March 3, 2020

The Future Needs Science. The U.S. Elections Need You.

Posted by Caitlin Bergstrom

AGU is launching the Science Votes the Future campaign to get candidates speaking about science and to get scientists to the polls.


With the 2020 U.S. election season well underway—not just for the president but for many other national, state, and local elections—we haven’t heard enough about the essential role that science plays in our society. Scientific research is a critical part of understanding how climate change will affect our lives, addressing and preparing for natural hazards like hurricanes and earthquakes, and of supporting our economy—science, technology, engineering, and math (STEM) skills are needed for 67% of jobs in the United States today.


With the crucial role that science plays in society, scientists should be speaking up during elections to make sure these issues are covered by the candidates and that their colleagues and anybody who cares about science are voting. Yet in 2018, only 34% of STEM students voted, lower than the voting rate for students of any other academic field.

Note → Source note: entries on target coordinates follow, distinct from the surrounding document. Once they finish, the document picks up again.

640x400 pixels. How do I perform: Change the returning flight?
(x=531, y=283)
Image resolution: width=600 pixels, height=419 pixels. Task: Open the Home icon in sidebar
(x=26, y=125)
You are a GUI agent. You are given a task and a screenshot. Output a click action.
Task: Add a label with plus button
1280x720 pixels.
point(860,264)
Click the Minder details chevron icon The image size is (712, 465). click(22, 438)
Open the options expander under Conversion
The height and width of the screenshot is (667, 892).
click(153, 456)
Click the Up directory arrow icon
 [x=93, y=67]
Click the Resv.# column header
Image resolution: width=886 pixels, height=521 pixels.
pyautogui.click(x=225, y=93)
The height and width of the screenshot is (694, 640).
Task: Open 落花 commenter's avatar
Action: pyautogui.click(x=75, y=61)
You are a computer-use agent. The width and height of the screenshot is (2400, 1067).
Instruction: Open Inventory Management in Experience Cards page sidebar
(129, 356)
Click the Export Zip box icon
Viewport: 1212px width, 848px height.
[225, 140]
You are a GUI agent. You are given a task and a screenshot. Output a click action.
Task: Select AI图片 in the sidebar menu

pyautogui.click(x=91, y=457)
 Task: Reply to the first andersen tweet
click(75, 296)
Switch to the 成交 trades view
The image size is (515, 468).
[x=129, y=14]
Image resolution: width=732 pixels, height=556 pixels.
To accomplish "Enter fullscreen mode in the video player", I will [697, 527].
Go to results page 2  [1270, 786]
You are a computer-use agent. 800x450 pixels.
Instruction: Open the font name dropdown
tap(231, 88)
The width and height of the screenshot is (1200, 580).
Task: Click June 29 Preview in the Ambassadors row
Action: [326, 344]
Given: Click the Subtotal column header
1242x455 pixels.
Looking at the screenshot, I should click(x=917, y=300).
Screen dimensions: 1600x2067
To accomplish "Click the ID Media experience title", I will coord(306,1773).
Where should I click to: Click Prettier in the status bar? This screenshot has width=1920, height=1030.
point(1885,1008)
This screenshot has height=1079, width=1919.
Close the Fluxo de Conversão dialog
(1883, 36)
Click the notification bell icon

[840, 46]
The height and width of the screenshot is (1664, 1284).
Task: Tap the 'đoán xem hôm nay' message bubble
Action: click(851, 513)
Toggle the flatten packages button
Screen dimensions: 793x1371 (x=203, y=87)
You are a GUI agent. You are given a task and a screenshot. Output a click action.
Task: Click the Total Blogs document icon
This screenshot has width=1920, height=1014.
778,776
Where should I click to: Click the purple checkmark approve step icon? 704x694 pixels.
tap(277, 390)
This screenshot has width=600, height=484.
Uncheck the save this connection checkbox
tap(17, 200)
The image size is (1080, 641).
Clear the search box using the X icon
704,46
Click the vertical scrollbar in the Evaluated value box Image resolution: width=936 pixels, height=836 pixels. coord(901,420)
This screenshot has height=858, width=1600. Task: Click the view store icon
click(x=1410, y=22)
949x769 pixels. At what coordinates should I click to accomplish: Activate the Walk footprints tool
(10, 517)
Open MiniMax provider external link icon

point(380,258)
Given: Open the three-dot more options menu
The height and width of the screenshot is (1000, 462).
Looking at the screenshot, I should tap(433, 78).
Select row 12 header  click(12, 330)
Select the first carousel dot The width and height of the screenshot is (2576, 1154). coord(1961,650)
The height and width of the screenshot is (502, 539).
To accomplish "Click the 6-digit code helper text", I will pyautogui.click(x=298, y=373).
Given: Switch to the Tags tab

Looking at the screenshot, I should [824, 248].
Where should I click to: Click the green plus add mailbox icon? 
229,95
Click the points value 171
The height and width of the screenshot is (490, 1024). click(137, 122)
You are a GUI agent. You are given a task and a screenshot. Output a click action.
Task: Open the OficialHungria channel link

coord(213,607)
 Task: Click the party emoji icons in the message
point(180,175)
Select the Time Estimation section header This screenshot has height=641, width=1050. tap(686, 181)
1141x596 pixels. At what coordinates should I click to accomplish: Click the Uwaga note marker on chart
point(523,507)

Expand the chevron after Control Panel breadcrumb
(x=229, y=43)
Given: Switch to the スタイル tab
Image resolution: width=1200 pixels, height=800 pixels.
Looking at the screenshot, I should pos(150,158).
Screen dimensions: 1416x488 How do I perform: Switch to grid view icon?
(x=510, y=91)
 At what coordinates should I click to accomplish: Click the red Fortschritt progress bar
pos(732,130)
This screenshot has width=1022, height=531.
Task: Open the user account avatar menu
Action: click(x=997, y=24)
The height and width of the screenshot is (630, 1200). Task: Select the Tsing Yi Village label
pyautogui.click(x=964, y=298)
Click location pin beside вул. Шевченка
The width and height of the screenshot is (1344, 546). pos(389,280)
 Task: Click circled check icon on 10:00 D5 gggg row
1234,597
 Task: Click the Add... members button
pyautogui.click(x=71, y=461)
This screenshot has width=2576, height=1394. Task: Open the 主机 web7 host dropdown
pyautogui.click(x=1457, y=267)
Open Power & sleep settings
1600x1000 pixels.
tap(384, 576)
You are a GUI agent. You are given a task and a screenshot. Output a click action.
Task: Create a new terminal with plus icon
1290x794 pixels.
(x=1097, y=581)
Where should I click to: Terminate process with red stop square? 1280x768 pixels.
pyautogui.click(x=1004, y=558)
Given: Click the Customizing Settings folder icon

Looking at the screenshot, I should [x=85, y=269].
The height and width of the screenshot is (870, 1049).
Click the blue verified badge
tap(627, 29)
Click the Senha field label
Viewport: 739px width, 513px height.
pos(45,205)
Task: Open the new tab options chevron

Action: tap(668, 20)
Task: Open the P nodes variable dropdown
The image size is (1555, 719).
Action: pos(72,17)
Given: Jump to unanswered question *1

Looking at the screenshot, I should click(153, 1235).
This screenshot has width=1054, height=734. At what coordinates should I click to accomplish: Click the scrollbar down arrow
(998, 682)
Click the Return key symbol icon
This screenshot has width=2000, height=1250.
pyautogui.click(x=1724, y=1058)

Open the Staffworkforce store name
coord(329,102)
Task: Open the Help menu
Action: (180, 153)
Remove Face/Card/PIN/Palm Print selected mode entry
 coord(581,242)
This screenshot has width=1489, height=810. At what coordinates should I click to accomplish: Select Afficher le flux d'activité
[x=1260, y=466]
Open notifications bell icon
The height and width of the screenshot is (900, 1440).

To increase the representation of scientists at the polls and provide ways for scientists to speak up for science, AGU is launching the Science Votes the Future campaign. The campaign features tools to get your fellow scientists to polls and a 2020 Voter Pledge. We will make it easy to share scientific information with people running for office in your district, from talking points on key science issues to ideas for ways to engage with the candidates and your community.  Science Votes the Future aims to help scientists engage in the election process, highlighting the need for candidates at all levels to include science as part of their platform.


In March, we want to get scientists to the polls. Sign up and share our 2020 Voter Pledge to receive reminders about your state primaries. If you want to get more involved, we have information to get to your candidates about climate change, health, natural hazards, STEM education, and other science topics. In the months to come, we’ll highlight how to volunteer with a campaign, attend district events, and get out the vote.


With this effort, AGU aims to increase the percentage of scientists and STEM students who vote in the 2020 elections. We hope to see a greater number of scientists engage with candidates and elected officials and to hear more candidates discuss the value and importance of science.


AGU would also like to hear from any of you who are inspired by Science Votes the Future to act—whether that is voting, engaging with candidates, or encouraging your colleagues.  Ultimately, we hope that this is just the beginning of a greater voice for scientists in the election process.